▶ [AIM] Please recast the items below as a two-column CSV named "text" and "answer", one row per item, with each field quoted and its line breaks turned into spaces. Leave the pictures out.

========================

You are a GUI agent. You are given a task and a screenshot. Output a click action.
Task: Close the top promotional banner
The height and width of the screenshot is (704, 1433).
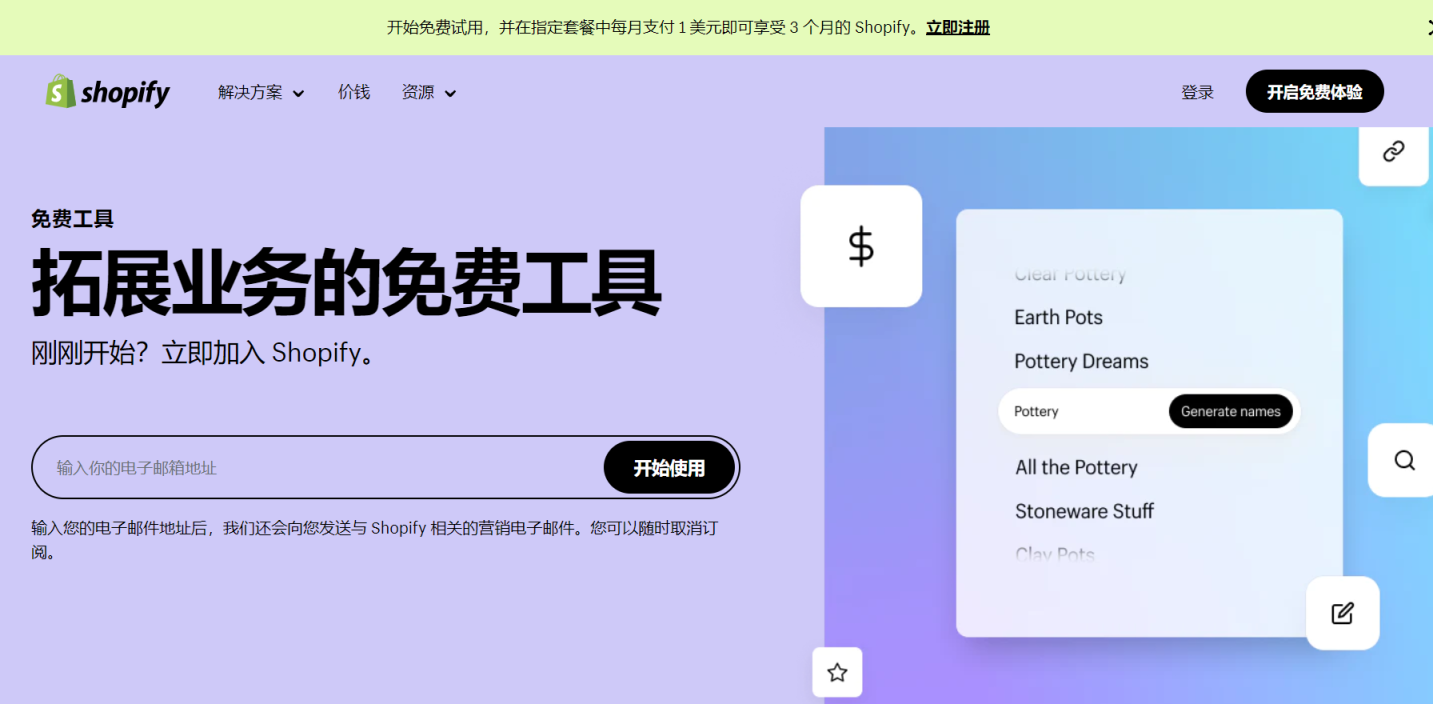1428,28
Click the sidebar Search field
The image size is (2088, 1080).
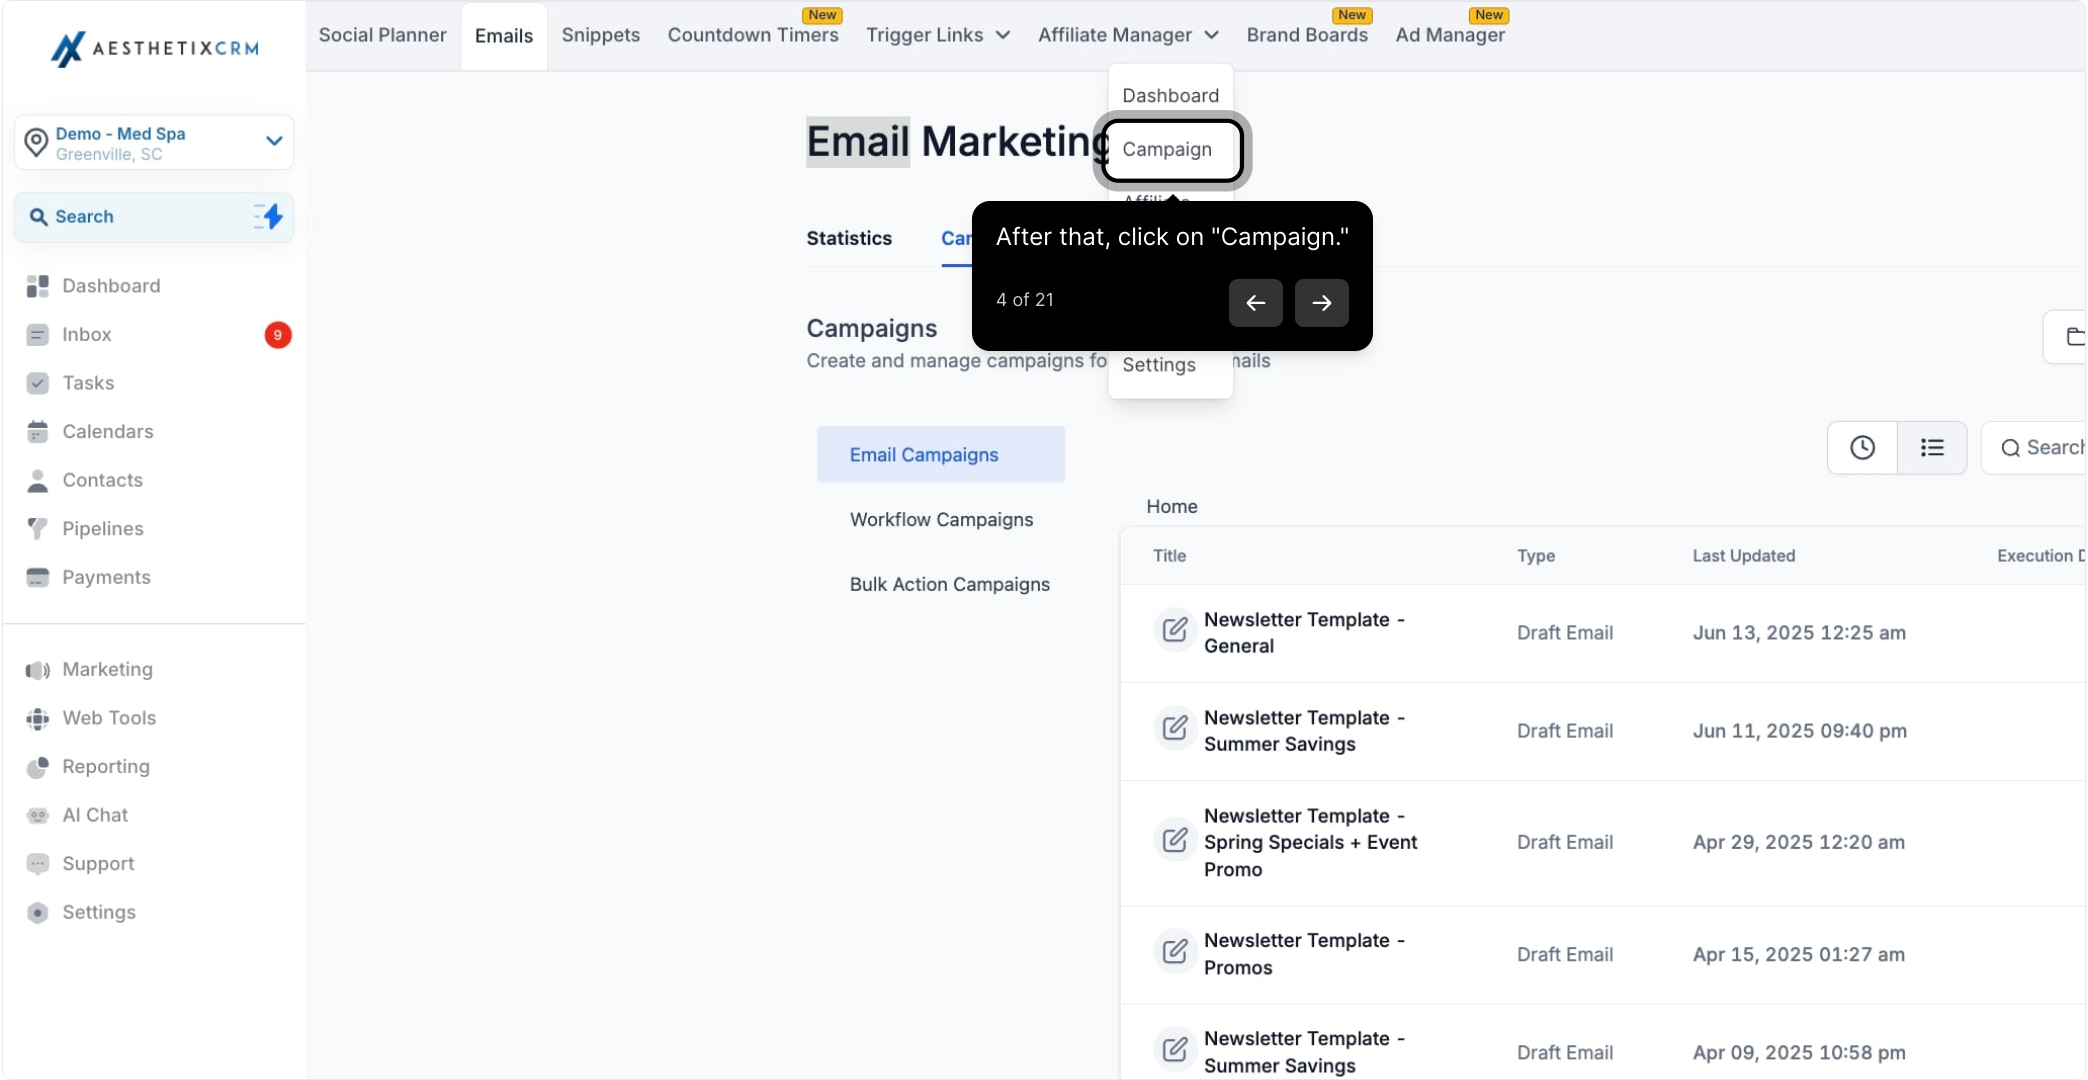click(x=154, y=217)
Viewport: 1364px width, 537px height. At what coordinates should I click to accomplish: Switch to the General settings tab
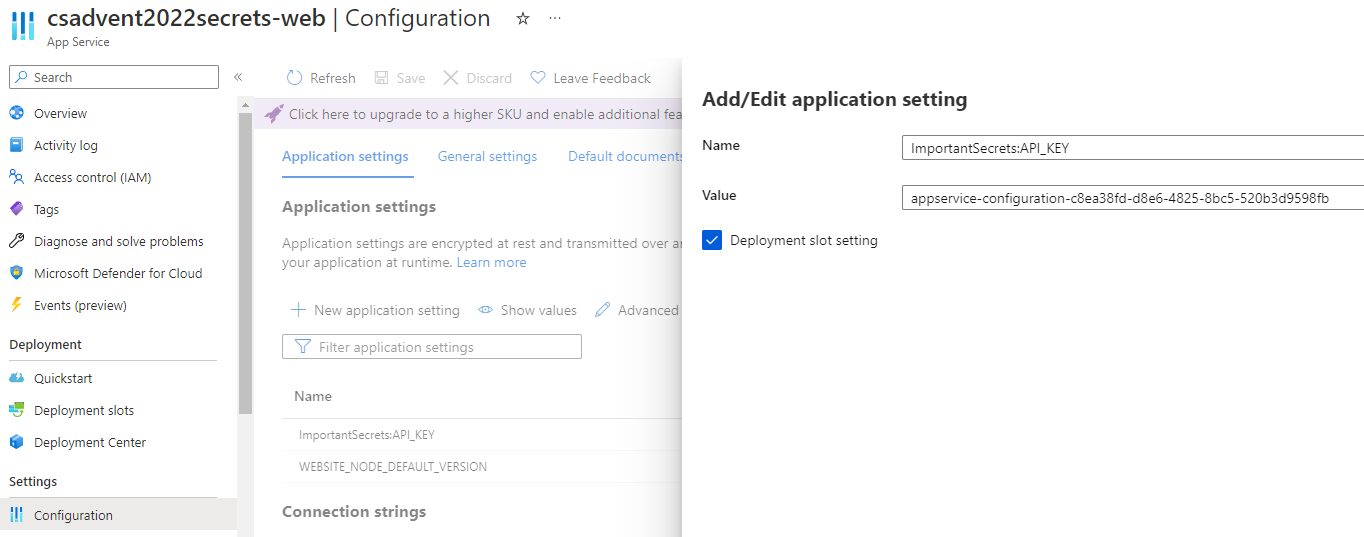click(487, 156)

========================

▶ [CORRECT RESPONSE]
text,answer
"You are a GUI agent. You are given a task and a screenshot. Output a click action. Task: Close the top promotional banner The height and width of the screenshot is (704, 1433).","1428,28"
"Click the sidebar Search field The image size is (2088, 1080).","click(x=154, y=217)"
"Viewport: 1364px width, 537px height. At what coordinates should I click to accomplish: Switch to the General settings tab","click(487, 156)"